What is the room going to be used for? HT? 2 channel? Studio? I assume HT?


----------



## jmtenthusiast (Jan 23, 2016)

Home Theater


----------



## jmtenthusiast (Jan 23, 2016)

Diffuser will go at the top of the garage door.


----------



## bpape (Sep 14, 2006)

Up there it's more for flutter echo so I would build for higher frequencies.


----------



## jmtenthusiast (Jan 23, 2016)

bpape said:


> Up there is's more for flutter echo so I would build for higher frequencies.


What's considered higher frequencies?

Also, would it be a better idea to move the absorption panel to the top and put the diffuser at the 2/3rd's spot? If so, would I build diffuser for different frequencies?


----------



## jmtenthusiast (Jan 23, 2016)

How far behind my AT screen should my speakers be? 2"? 6"?


----------



## NBPk402 (Feb 21, 2012)

Are you leaving the garage door as functional? We stuffed ours with insulation, and screwed it together to stop it from vibrating. We also built a fake wall up in front of it and stuffed it with insulation.


----------



## jmtenthusiast (Jan 23, 2016)

ellisr63 said:


> Are you leaving the garage door as functional? We stuffed ours with insulation, and screwed it together to stop it from vibrating. We also built a fake wall up in front of it and stuffed it with insulation.


Yes, it will be functional.


----------



## jmtenthusiast (Jan 23, 2016)

bpape said:


> Up there is's more for flutter echo so I would build for higher frequencies.


What do you consider "higher" frequencies? Is it 500 to 20K?


----------



## bpape (Sep 14, 2006)

Flutter echo I would say about 800 and up.


----------



## jmtenthusiast (Jan 23, 2016)

bpape said:


> Flutter echo I would say about 800 and up.


ha! You don't know who you're dealing with. 800 means a lot to me, but what does "on up" mean? LOL Do you mean I should make a diffuser that handles 800 to 20,000?
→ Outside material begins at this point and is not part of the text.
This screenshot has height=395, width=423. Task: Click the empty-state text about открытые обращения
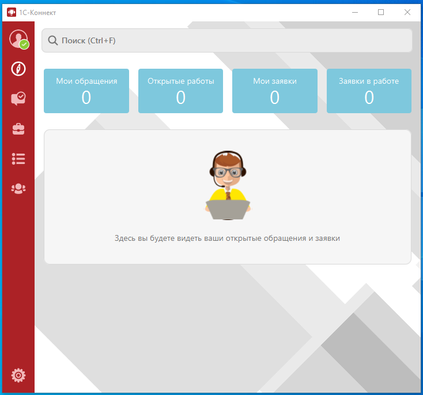[227, 238]
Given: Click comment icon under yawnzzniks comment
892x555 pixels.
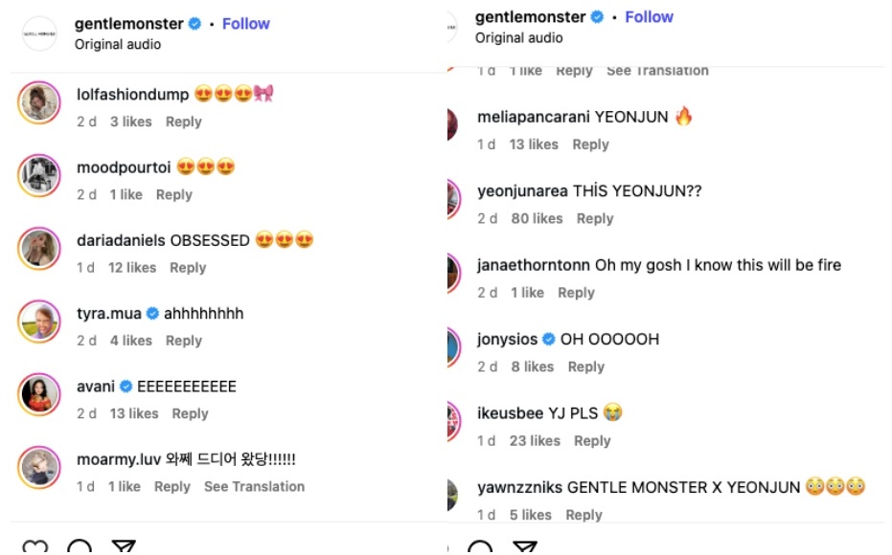Looking at the screenshot, I should tap(480, 548).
I have 20" x 8' of space to work with. How many diffusor panels do you think I need? Should I fill up the space? Should each panel handle a different range or should all the panels be identical?

Thanks for your help. This is getting fairly exciting. haha


----------



## NBPk402 (Feb 21, 2012)

jmtenthusiast said:


> ha! You don't know who you're dealing with. 800 means a lot to me, but what does "on up" mean? LOL Do you mean I should make a diffuser that handles 800 to 20,000?


I believe that is what Bryan meant.


----------



## bpape (Sep 14, 2006)

You won't get a well type diffuser to cover that wide a range without breaking some rules of design. A Poly-cylindrical diffuser can do that wide range though.


----------